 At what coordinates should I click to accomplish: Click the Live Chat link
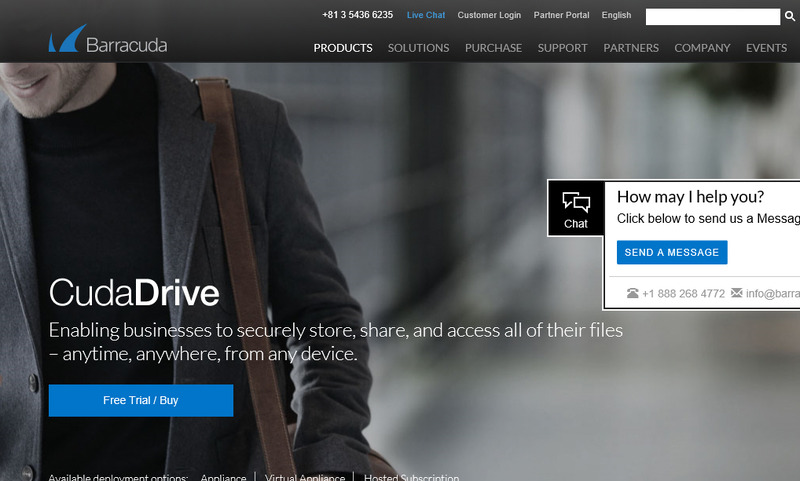pyautogui.click(x=426, y=15)
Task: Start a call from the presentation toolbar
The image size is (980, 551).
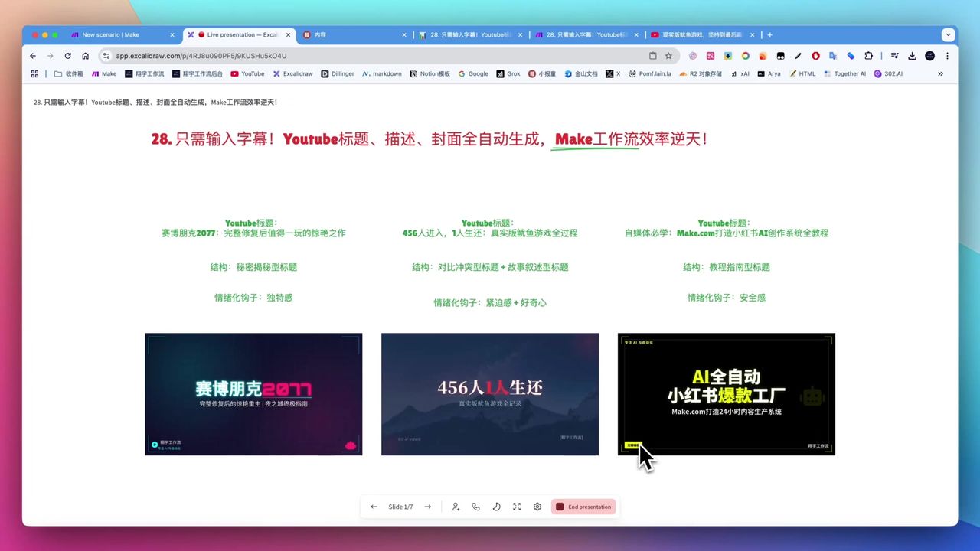Action: [475, 507]
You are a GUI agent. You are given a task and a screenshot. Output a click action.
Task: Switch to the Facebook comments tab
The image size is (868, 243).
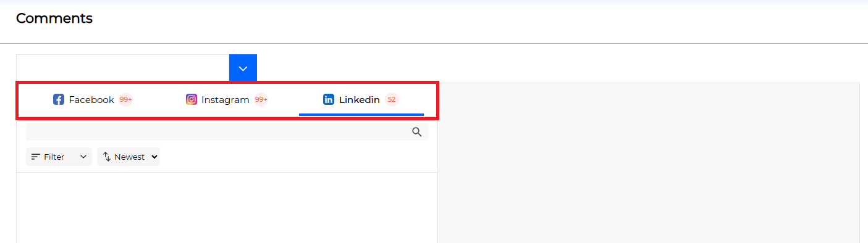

| Brief |
Retype everything in the entries above exactly. The pictures are to be omitted.

| Task response |
 At what coordinates should I click to accomplish: Click the Live Chat link
pyautogui.click(x=426, y=15)
Task: Start a call from the presentation toolbar
The image size is (980, 551).
Action: [475, 507]
You are a GUI agent. You are given a task and a screenshot. Output a click action.
Task: Switch to the Facebook comments tab
The image size is (868, 243).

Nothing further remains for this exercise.